Sejak Awal Aktivis Antikorupsi Sudah Persoalkan Figur Prasetyo

Selasa, 19 Januari 2016 - 09:31 WIB
Sejak Awal Aktivis Antikorupsi Sudah Persoalkan Figur Prasetyo
Sejak Awal Aktivis Antikorupsi Sudah Persoalkan Figur Prasetyo
A A A
JAKARTA - Pengamat politik Lembaga Ilmu Pengetahuan Indonesia (LIPI) Siti Zuhro menilai, Jaksa Agung HM Prasetyo sudah sangat pantas untuk diganti dalam proses perombakan kabinet atau reshuffle jilid II.

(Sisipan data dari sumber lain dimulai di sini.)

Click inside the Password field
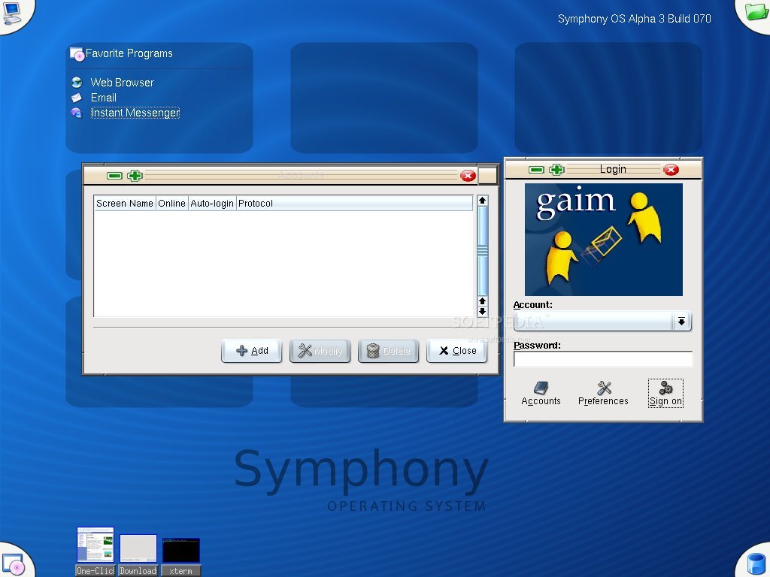 click(602, 358)
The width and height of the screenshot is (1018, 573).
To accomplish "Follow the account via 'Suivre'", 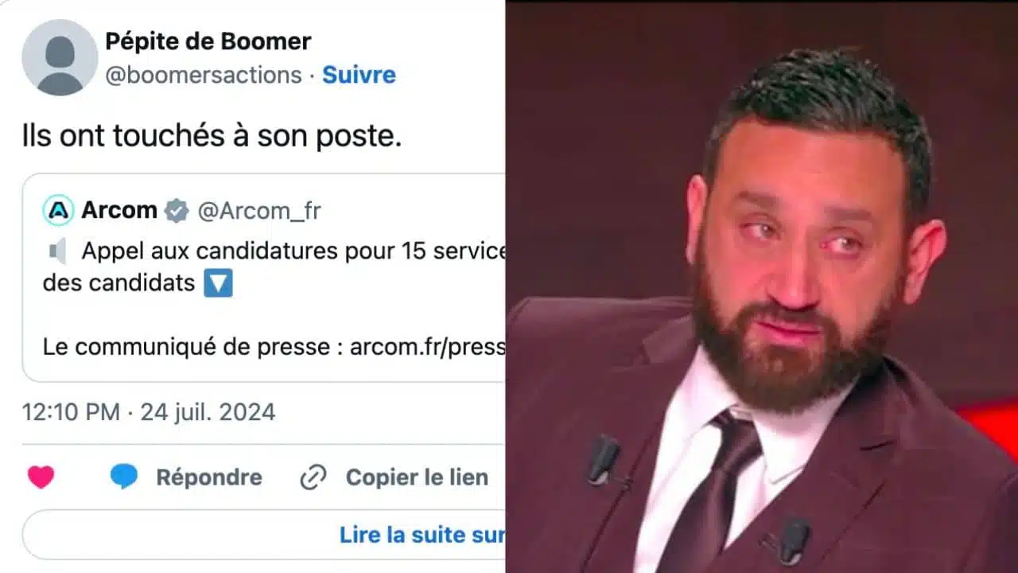I will pyautogui.click(x=359, y=75).
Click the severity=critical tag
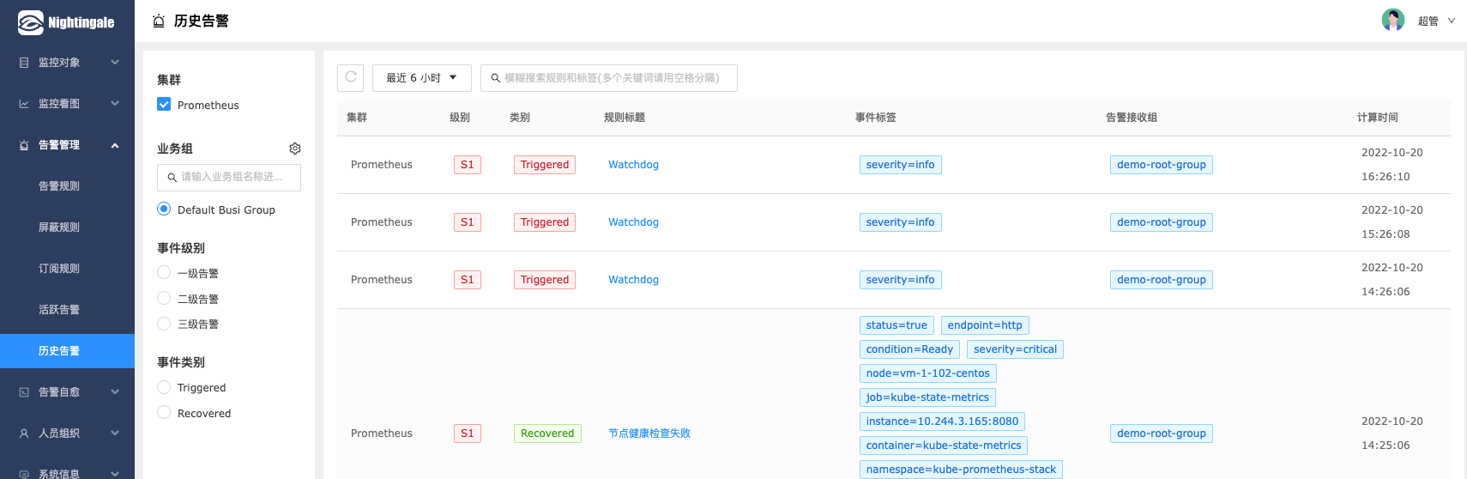Viewport: 1467px width, 479px height. pos(1015,349)
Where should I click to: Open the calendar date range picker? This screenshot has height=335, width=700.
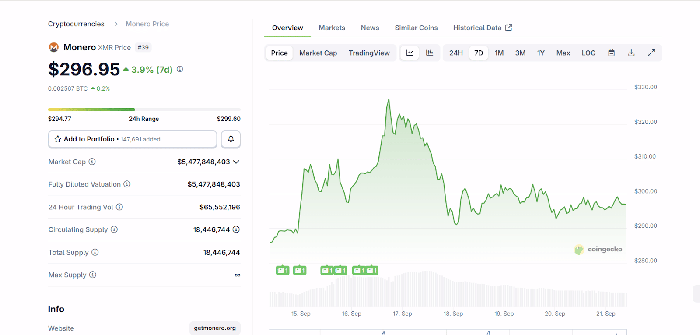click(x=611, y=53)
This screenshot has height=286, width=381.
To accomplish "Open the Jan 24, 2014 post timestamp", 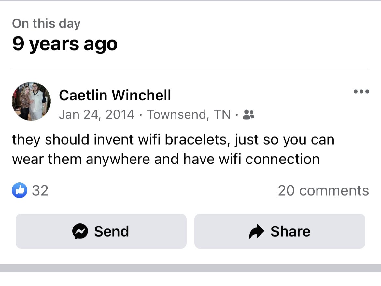I will (x=96, y=114).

Pasalnya semua syarat untuk mengganti terpenuhi, misalnya rapor yang merah karena kinerja buruk, diduga terseret kasus dana bantuan sosial (bansos) Pemerintah Provinsi (Pemprov) Sumatera Utara (Sumut) yang membuat Kejaksaan Agung (Kejagung) tercemar.

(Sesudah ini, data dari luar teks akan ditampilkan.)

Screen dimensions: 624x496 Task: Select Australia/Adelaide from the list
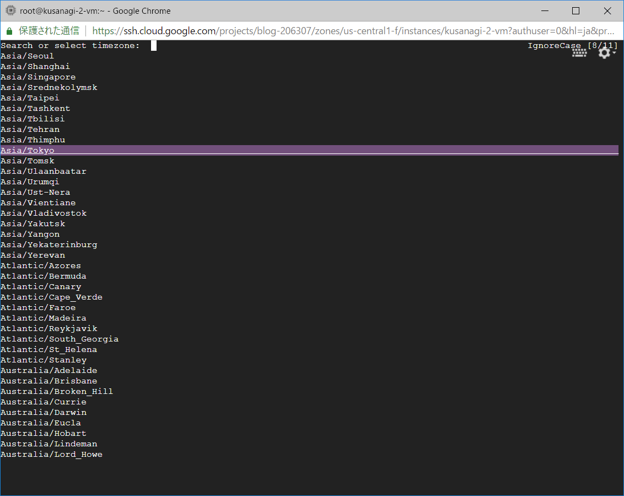pos(49,370)
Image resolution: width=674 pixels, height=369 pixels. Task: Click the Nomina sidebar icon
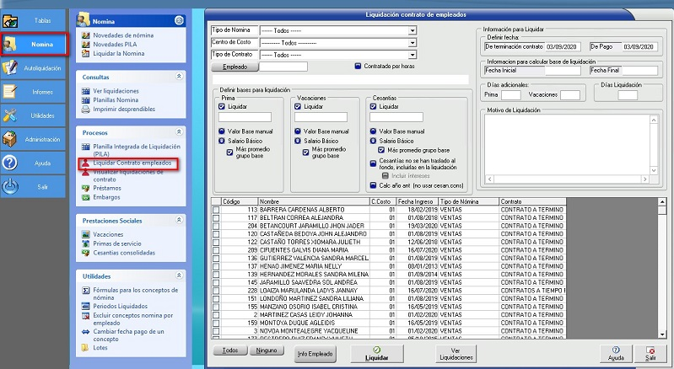[x=12, y=44]
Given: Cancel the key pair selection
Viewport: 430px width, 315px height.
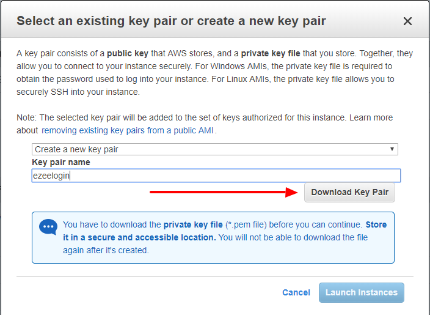Looking at the screenshot, I should [x=296, y=292].
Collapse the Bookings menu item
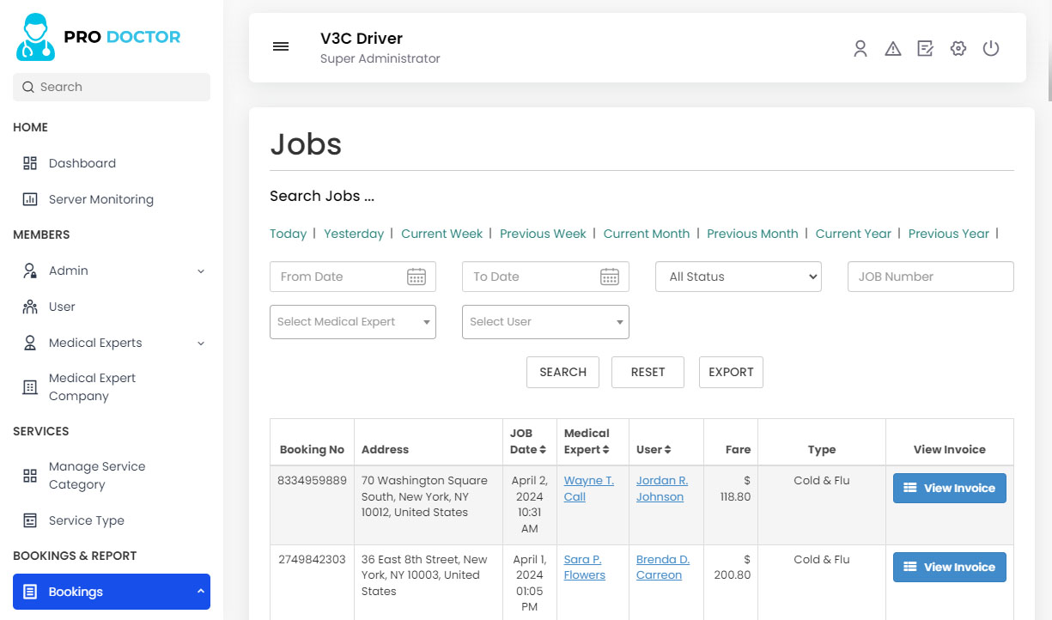 111,592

"Ini berimplikasi pada program pemerintah dalam penegakkan hukum. Saya sudah sering mengemukakan soal ini (pergantian Jaksa Agung)," ujar Siti Zuhro dalam siaran persnya yang diterima Sindonews, Selasa (19/1/2016).

"Jika nanti Presiden Jokowi (Joko Widodo) melakukan reshuffle, maka posisi Jaksa Agung harus diisi oleh figur yang kredibel dan bisa mengejawantahkan Nawa Cita dari sisi hukum,” imbuhnya.

Menurut Siti hasil penilaian kinerja kementerian yang dilakukan Kementerian Pendayagunaan Aparatur Negara dan Reformasi Birokrasi (Kemenpan RB) lepas dari prokontra yang menempatkan Kejagung pada posisi rendah, menjadi alasan yang sah bagi presiden untuk mengganti HM Prasetyo.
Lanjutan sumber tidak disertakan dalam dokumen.